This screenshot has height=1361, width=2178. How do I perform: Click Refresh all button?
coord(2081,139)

* * *

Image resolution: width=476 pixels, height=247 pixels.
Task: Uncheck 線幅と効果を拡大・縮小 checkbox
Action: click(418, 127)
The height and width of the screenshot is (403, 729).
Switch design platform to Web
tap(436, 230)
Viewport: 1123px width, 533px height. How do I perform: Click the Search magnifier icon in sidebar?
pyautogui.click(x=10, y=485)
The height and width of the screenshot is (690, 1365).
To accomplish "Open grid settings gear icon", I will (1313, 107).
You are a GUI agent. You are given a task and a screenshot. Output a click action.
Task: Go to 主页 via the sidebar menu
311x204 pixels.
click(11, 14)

---

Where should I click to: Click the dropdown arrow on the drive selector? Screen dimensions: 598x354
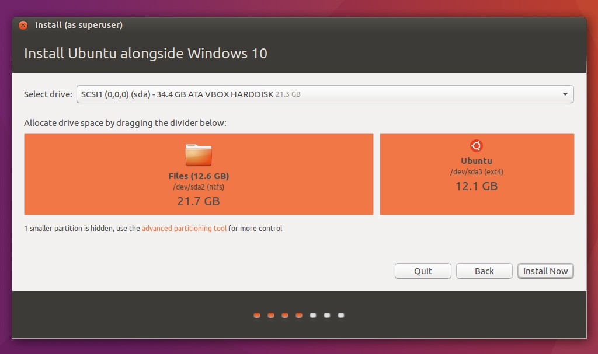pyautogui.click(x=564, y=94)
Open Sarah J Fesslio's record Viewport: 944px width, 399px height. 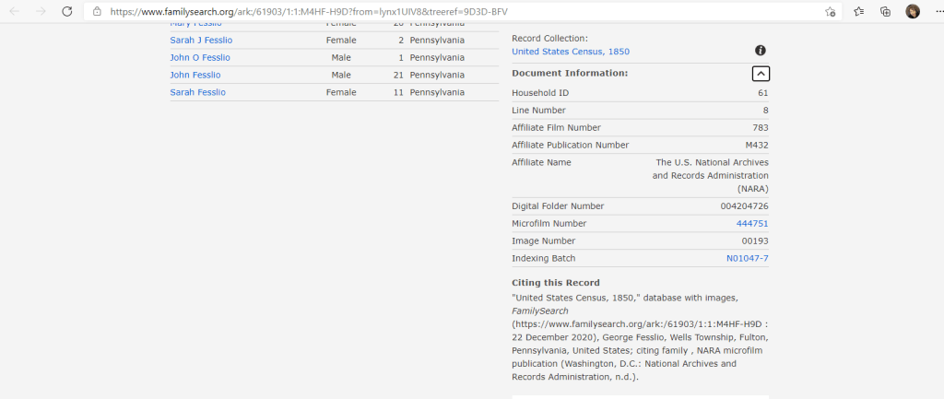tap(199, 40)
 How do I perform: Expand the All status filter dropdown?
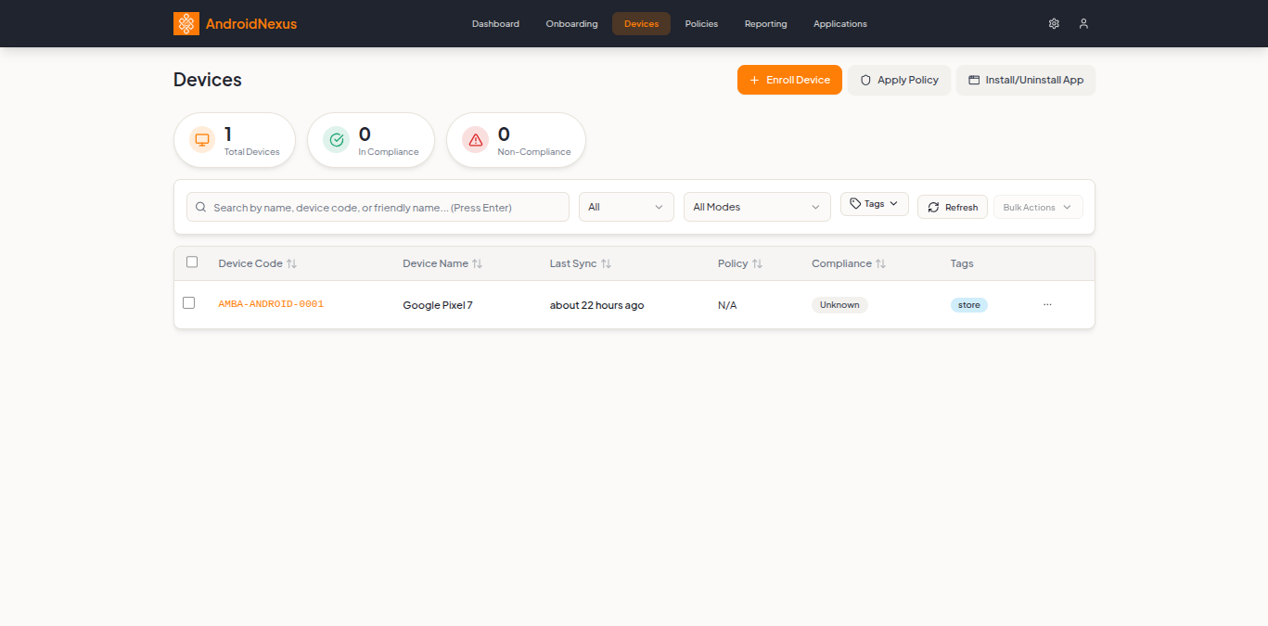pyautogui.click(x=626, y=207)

STATED TASK: Extract everything from the line containing "This screenshot has" down to the line containing "coord(2081,139)", and repeat those lines exactly.

FULL OUTPUT:
This screenshot has height=1361, width=2178. How do I perform: Click Refresh all button?
coord(2081,139)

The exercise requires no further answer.